(Collected data)
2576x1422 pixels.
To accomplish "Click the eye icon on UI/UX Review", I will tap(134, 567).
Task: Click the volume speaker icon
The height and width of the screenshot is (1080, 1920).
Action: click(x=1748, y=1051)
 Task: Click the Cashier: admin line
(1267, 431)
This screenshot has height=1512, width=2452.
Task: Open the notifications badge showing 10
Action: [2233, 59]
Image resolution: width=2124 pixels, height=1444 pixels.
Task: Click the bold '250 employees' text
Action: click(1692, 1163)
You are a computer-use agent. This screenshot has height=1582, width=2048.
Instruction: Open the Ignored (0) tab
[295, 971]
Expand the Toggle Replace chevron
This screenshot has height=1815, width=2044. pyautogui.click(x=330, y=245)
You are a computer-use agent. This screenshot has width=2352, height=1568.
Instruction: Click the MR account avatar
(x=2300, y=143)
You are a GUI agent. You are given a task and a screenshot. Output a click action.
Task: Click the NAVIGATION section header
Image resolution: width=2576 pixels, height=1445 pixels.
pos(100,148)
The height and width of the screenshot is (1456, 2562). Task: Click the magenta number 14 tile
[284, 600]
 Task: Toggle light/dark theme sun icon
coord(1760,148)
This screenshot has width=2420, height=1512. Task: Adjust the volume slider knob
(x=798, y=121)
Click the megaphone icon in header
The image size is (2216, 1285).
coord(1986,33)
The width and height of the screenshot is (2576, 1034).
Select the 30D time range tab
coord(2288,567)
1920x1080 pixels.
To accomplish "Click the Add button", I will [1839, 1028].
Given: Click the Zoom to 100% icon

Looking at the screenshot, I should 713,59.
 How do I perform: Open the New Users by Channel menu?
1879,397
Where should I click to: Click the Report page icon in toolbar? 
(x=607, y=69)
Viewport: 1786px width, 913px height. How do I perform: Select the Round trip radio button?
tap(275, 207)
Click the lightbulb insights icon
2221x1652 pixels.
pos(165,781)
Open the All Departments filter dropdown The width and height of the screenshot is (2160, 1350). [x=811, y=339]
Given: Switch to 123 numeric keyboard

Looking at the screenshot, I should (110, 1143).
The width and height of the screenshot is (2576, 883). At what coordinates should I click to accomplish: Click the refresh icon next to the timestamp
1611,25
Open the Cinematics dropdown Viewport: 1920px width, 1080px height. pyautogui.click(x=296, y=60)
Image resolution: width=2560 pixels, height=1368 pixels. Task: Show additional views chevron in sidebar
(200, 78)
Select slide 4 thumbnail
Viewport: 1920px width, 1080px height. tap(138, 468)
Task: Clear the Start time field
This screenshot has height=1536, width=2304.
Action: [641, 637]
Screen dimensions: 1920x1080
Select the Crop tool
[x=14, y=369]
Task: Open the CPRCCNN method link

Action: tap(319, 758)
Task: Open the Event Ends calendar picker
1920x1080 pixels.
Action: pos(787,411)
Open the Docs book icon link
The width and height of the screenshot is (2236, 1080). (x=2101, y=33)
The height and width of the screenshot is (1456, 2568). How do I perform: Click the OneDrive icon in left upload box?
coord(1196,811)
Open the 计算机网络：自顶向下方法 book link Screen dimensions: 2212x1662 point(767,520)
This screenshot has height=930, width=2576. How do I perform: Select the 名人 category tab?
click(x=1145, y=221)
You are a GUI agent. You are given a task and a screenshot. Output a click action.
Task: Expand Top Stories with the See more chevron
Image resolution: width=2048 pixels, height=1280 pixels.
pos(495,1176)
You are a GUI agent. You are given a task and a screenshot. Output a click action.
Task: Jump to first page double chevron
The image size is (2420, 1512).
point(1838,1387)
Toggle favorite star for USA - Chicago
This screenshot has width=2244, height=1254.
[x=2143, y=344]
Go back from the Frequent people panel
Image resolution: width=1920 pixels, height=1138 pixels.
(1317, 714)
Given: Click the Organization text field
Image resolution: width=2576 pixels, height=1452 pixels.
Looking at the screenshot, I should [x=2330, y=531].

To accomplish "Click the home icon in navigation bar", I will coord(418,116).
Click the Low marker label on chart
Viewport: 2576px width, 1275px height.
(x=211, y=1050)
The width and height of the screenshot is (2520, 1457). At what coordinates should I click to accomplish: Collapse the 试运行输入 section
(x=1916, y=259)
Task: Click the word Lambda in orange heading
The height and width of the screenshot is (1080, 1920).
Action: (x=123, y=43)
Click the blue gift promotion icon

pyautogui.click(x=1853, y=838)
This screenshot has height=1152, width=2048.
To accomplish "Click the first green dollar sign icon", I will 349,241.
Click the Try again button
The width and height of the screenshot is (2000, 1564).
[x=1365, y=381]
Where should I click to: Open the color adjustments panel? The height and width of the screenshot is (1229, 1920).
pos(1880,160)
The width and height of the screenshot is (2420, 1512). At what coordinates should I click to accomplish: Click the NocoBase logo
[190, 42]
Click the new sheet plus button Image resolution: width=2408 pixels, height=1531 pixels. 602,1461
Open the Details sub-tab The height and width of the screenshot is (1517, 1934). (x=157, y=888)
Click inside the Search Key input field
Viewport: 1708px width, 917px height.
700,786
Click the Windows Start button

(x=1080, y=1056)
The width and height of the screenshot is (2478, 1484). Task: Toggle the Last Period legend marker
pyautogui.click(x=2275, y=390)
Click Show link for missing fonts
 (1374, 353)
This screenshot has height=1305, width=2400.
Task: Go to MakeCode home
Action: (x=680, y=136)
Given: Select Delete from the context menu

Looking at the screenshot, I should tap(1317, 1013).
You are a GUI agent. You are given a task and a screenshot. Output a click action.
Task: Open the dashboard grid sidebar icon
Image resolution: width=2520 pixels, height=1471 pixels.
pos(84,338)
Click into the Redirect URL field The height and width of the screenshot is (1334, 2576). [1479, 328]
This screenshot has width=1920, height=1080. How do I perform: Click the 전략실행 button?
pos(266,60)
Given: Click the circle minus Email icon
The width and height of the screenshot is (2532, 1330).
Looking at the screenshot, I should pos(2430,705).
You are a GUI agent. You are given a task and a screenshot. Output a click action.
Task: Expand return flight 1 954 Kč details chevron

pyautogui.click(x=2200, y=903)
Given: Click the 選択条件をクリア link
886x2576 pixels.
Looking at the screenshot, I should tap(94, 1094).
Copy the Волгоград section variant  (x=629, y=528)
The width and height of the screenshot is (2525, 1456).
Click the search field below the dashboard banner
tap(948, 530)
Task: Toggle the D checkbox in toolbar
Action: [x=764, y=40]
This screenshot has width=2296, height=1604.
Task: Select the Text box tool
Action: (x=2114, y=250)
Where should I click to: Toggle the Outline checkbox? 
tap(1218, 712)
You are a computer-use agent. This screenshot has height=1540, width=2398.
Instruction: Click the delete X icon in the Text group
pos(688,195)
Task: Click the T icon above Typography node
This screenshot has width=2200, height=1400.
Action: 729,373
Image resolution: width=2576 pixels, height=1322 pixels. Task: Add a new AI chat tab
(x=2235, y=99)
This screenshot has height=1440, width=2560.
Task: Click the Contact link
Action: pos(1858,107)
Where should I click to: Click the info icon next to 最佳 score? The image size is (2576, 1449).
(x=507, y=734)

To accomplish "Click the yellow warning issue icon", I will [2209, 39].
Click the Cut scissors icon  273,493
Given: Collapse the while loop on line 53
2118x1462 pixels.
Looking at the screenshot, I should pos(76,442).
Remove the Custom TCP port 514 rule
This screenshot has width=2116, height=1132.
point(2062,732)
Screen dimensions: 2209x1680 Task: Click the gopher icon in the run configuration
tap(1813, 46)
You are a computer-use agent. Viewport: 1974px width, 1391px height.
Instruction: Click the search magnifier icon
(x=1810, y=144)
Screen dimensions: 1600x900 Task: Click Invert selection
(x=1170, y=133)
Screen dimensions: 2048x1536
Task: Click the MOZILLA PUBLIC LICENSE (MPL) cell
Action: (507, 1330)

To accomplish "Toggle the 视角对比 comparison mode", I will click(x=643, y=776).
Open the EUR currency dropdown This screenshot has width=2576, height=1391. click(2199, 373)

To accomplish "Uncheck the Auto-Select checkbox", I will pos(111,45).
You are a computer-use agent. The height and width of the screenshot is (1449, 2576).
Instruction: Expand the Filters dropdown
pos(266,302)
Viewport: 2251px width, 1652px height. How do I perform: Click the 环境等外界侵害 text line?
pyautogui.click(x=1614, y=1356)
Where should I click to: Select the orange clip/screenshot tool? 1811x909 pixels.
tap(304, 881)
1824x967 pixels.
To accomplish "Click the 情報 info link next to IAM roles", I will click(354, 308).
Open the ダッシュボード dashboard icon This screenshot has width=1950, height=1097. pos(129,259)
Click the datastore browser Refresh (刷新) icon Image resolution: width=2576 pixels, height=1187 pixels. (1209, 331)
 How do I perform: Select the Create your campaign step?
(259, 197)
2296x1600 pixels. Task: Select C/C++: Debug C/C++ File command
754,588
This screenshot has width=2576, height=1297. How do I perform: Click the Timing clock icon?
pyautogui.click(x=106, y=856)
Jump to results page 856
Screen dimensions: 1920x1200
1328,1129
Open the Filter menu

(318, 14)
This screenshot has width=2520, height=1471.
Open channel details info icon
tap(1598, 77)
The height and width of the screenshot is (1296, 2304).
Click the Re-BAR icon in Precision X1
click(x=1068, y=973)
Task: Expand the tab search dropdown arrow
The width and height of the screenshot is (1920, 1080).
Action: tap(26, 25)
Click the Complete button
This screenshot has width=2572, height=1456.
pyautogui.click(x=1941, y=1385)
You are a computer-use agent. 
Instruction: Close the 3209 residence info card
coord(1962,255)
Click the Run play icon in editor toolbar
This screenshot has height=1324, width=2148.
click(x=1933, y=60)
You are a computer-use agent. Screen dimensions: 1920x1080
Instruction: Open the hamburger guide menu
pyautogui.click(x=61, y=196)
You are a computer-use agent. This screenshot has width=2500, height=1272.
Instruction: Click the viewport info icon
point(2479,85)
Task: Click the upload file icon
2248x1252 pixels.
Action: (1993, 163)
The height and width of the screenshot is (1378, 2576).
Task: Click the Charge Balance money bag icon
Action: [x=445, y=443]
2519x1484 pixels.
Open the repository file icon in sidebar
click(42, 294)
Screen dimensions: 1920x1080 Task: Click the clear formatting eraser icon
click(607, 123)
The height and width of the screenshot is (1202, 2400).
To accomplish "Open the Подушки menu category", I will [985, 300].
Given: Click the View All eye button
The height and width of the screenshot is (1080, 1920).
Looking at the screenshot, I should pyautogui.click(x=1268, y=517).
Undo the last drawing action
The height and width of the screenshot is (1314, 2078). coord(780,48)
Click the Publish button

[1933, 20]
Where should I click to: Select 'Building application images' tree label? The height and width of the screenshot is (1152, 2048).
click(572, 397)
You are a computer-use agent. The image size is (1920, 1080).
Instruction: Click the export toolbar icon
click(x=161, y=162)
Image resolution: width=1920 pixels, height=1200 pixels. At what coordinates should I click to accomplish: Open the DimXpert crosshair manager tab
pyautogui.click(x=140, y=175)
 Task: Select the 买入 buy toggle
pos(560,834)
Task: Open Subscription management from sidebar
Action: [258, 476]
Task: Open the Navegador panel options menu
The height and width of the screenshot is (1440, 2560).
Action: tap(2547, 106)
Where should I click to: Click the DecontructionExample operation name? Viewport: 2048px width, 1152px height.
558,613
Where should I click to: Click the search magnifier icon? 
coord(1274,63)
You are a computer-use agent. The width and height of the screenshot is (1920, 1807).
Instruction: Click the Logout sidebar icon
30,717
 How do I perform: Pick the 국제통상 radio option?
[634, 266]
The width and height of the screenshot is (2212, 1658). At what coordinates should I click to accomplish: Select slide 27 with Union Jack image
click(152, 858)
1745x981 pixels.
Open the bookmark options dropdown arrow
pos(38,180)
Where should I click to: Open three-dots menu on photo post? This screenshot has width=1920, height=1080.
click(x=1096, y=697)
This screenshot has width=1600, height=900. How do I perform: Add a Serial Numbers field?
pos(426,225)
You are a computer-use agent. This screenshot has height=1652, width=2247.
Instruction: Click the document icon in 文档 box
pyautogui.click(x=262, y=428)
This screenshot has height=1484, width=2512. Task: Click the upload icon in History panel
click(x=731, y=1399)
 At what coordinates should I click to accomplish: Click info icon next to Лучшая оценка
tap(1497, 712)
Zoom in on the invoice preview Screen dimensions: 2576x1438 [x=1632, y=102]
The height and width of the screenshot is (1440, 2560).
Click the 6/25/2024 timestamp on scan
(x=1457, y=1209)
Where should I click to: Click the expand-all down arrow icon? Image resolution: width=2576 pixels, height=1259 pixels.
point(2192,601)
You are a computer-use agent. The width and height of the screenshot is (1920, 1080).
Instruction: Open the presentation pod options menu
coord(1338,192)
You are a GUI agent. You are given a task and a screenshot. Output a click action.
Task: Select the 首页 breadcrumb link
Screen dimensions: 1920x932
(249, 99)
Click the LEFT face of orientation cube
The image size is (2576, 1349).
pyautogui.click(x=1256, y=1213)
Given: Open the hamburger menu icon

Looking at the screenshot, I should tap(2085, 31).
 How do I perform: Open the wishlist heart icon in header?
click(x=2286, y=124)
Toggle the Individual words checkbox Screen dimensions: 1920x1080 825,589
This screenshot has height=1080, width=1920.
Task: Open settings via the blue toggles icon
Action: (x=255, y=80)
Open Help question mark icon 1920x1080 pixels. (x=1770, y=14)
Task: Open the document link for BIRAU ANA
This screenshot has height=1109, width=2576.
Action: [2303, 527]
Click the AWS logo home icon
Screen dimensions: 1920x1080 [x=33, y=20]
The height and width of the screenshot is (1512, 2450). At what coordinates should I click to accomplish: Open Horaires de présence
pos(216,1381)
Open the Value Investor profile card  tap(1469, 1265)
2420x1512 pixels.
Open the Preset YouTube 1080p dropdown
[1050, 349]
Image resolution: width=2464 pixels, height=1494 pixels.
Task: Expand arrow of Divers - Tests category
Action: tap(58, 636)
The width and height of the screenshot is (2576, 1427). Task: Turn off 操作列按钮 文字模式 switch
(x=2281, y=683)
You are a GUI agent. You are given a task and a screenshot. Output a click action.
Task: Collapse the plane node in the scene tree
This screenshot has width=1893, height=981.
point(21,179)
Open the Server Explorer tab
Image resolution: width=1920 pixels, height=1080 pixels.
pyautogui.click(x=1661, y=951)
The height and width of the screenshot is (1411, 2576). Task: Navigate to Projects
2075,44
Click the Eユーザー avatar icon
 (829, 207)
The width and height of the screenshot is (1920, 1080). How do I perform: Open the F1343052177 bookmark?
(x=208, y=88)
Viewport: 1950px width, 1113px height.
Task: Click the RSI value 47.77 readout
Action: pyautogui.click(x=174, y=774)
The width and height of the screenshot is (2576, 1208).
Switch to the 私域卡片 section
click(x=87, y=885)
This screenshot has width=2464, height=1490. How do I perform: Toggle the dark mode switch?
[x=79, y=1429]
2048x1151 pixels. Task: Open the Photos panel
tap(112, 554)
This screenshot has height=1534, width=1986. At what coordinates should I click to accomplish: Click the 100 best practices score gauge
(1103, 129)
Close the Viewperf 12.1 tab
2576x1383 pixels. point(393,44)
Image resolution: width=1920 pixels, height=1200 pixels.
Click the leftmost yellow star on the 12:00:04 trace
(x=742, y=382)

▶ [Exercise directions]:
Output the lines of the records above exactly as they appear, from the line containing "2248x1252 pixels." through the line containing "The height and width of the screenshot is (1202, 2400).".

▶ [Answer to this task]:
2248x1252 pixels.
Action: (1993, 163)
The height and width of the screenshot is (1378, 2576).
Task: Click the Charge Balance money bag icon
Action: [x=445, y=443]
2519x1484 pixels.
Open the repository file icon in sidebar
click(42, 294)
Screen dimensions: 1920x1080 Task: Click the clear formatting eraser icon
click(607, 123)
The height and width of the screenshot is (1202, 2400).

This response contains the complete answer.